Deepen PracticeOrdered learning track

Transactional Outbox Pattern for Reliable Event Publishing

Learn Java Microservices Communication - Part 066

Transactional outbox pattern for Java microservices: dual-write problem, outbox table design, polling publisher, CDC/Debezium event router, ordering, idempotency, relay failure modes, cleanup, observability, testing, and production policy.

13 min read2600 words
PrevNext
Lesson 6696 lesson track53–79 Deepen Practice
#java#microservices#communication#event-driven-architecture+6 more

Part 066 — Transactional Outbox Pattern for Reliable Event Publishing

The transactional outbox pattern solves one of the most important problems in event-driven microservices:

How can a service update its database and publish an event without losing the event or publishing an event for a state change that did not commit?

This is the dual-write problem.

Bad design:

database.save(case);
kafka.send(event);

If the database save succeeds and Kafka publish fails, state changed but event is missing.

If Kafka publish succeeds and database commit fails, event says something happened that did not happen.

The transactional outbox pattern changes the design:

write business state + outbox row in one database transaction
publish outbox row later through a relay

This pattern is foundational for reliable event-driven Java microservices.


1. The Dual-Write Problem

Naive sequence:

Result:

database says CaseEscalated
broker has no CaseEscalated event
consumers never update

Reverse order is also bad:

Result:

consumers see CaseEscalated
database did not commit escalation

This inconsistency is not theoretical.

It happens during crashes, timeouts, broker failures, database failures, deploys, and network partitions.


2. Why Distributed Transaction Is Usually Not the Answer

One theoretical solution is distributed transaction / two-phase commit across database and broker.
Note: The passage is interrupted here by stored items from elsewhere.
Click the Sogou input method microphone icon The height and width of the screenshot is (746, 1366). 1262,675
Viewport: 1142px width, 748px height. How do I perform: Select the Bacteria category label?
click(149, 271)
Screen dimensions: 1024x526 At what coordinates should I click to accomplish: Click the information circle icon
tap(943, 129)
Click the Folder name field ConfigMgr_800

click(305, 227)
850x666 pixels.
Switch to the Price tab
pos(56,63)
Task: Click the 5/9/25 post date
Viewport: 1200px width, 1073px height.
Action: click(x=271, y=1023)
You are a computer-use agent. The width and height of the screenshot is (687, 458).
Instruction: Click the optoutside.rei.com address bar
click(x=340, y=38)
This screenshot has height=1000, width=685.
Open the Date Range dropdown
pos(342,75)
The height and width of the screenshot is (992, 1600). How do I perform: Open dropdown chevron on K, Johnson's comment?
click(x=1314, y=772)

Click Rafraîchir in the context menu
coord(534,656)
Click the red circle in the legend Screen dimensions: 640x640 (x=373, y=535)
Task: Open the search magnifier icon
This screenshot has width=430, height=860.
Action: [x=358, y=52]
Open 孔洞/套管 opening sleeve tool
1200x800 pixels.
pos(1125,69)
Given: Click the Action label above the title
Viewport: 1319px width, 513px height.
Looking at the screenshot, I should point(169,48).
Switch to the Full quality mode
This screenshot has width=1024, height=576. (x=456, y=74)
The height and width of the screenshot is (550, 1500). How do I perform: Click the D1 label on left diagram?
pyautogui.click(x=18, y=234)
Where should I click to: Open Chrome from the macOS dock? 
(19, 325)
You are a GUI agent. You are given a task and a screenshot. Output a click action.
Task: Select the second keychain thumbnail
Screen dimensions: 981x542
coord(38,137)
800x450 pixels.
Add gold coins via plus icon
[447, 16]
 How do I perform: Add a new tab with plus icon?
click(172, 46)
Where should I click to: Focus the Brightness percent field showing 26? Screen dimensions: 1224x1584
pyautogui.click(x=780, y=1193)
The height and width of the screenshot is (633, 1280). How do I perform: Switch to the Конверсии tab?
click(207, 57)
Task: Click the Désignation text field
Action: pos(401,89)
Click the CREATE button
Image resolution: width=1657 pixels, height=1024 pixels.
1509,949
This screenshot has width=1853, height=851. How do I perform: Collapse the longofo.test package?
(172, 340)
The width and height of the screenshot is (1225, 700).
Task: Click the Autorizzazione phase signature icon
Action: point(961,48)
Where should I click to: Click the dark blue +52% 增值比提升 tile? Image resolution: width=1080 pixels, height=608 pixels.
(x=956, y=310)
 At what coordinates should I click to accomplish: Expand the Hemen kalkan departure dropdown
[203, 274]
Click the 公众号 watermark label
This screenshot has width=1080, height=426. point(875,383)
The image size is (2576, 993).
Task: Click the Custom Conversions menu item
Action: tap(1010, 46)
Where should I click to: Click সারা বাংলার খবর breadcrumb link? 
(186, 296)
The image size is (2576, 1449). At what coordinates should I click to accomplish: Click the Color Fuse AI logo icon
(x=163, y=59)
In many microservice systems, this is avoided because:

  • broker may not participate,
  • operational complexity is high,
  • availability suffers,
  • coupling increases,
  • cloud services may not support it,
  • cross-service transactions are undesirable,
  • failure recovery is complex.

Transactional outbox avoids distributed transactions by using the service's own database transaction as source of truth.

It does not make event publishing instantaneous.

It makes event publishing reliable and recoverable.


3. Outbox Mental Model

The important invariant:

if business transaction commits, an outbox record exists

The relay can fail and retry.

The event may publish later.

But the service has a durable record of what needs publishing.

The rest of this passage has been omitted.